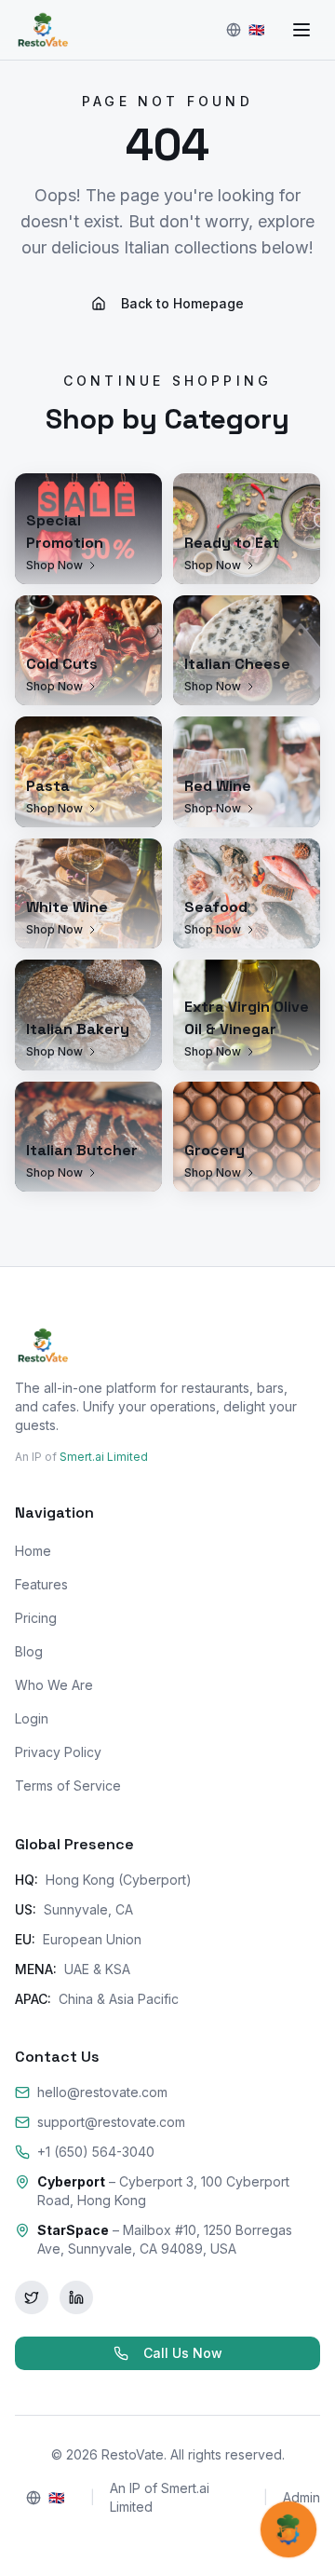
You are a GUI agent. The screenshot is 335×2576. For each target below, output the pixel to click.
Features (41, 1584)
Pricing (36, 1618)
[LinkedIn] (76, 2297)
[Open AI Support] (288, 2529)
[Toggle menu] (301, 29)
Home (33, 1551)
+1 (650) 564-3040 (95, 2152)
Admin (301, 2497)
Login (31, 1718)
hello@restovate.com (102, 2092)
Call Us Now (182, 2353)
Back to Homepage (182, 303)
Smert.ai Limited (104, 1457)
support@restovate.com (111, 2122)
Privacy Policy (58, 1752)
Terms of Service (68, 1785)
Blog (29, 1651)
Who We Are (54, 1685)
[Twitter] (31, 2297)
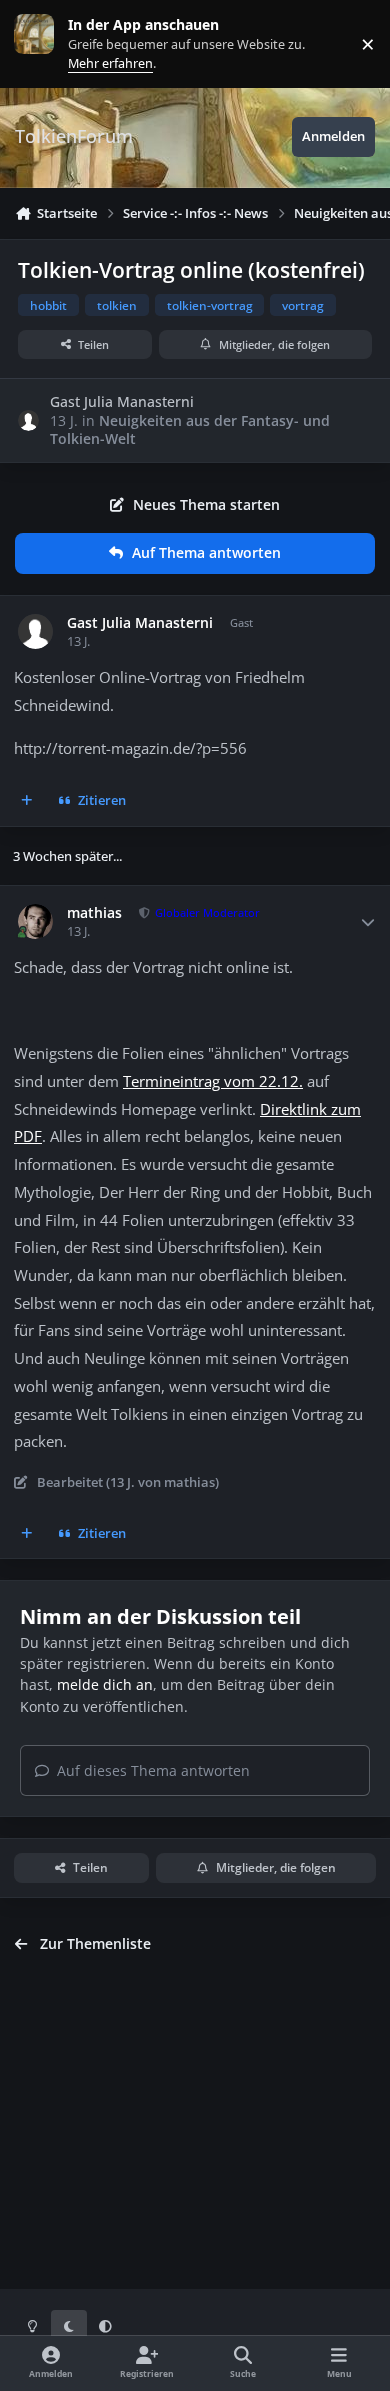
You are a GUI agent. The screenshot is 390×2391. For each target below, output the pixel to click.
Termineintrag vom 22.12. (213, 1081)
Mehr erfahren (49, 43)
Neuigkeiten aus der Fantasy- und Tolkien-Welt (190, 429)
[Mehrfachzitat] (27, 801)
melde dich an (105, 1684)
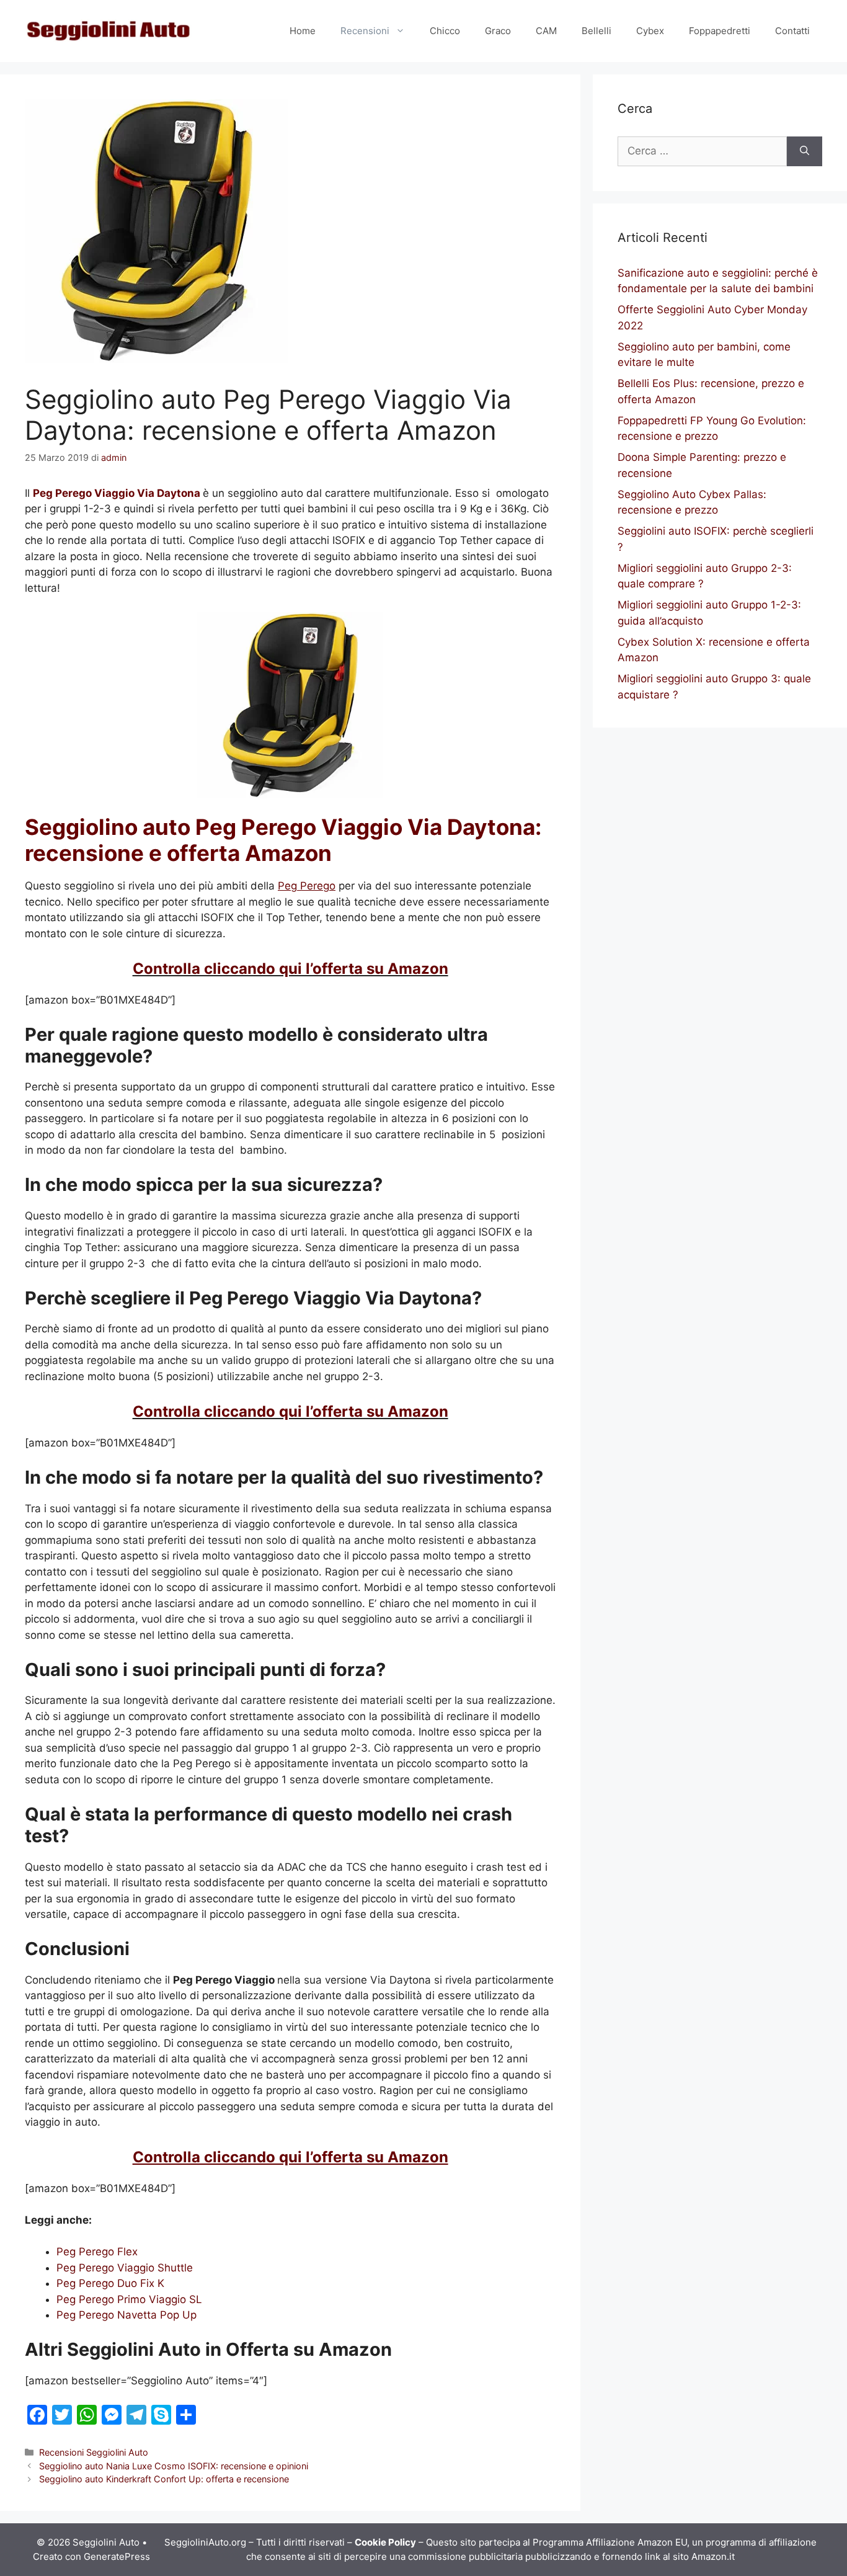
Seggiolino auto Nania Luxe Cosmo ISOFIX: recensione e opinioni (173, 2466)
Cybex (650, 31)
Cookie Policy (385, 2542)
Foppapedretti (719, 31)
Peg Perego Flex (97, 2251)
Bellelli (596, 31)
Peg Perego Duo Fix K (110, 2283)
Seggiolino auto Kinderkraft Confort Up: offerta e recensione (164, 2479)
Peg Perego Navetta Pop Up (126, 2315)
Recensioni (364, 31)
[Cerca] (804, 151)
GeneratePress (117, 2556)
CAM (546, 31)
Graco (498, 31)
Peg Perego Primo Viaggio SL (129, 2299)
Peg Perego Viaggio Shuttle (124, 2268)
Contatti (792, 31)
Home (303, 31)
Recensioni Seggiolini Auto (93, 2452)
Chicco (445, 31)
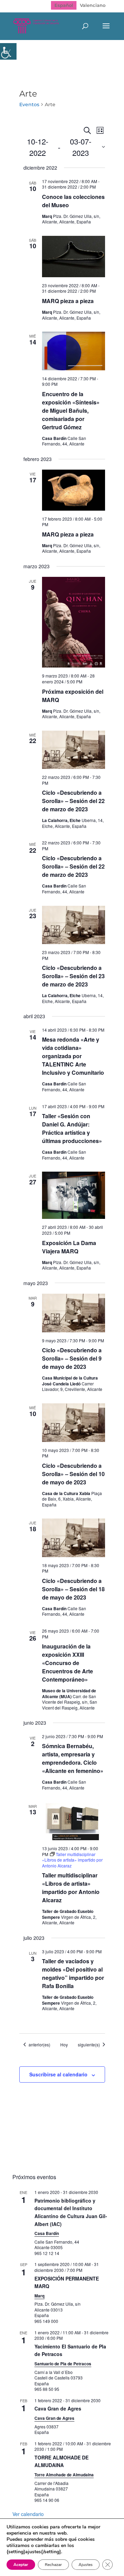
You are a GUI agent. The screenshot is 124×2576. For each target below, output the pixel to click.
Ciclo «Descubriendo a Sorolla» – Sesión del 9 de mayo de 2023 (72, 1358)
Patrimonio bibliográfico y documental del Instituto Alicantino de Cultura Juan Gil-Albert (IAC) (70, 2212)
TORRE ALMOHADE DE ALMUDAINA (61, 2461)
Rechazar (53, 2564)
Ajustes (86, 2564)
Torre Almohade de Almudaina (64, 2475)
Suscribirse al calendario (58, 2074)
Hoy (64, 2044)
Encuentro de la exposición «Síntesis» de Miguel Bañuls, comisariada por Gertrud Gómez (71, 410)
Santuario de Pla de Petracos (62, 2364)
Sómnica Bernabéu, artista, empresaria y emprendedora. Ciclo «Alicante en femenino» (72, 1758)
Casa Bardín (46, 2233)
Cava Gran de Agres (57, 2408)
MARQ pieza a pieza (68, 301)
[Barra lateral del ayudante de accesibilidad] (8, 51)
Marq (39, 2296)
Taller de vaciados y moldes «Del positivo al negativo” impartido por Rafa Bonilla (73, 1973)
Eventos (29, 104)
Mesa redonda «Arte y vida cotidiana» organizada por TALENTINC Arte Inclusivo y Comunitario (73, 1055)
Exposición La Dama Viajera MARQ (69, 1247)
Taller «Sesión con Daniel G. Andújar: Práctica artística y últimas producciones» (72, 1128)
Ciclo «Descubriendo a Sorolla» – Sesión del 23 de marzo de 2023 (73, 976)
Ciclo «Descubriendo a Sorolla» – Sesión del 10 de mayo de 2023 (73, 1474)
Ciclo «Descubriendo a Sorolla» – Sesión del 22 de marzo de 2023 (73, 801)
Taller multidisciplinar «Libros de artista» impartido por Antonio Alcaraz (71, 1887)
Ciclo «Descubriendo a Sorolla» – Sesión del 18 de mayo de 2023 (73, 1589)
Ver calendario (28, 2513)
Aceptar (20, 2564)
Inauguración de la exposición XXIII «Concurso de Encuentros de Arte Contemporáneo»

• **EXERCISE**: Give the lines again exactly, beginning with the first line of the records above and ending with the line that contains "Admin (301, 2497)", and include no pictures.

• **WRITTEN REPLY**:
You are a GUI agent. The screenshot is 335×2576. For each target below, output the pixel to click.
Features (41, 1584)
Pricing (36, 1618)
[LinkedIn] (76, 2297)
[Open AI Support] (288, 2529)
[Toggle menu] (301, 29)
Home (33, 1551)
+1 (650) 564-3040 (95, 2152)
Admin (301, 2497)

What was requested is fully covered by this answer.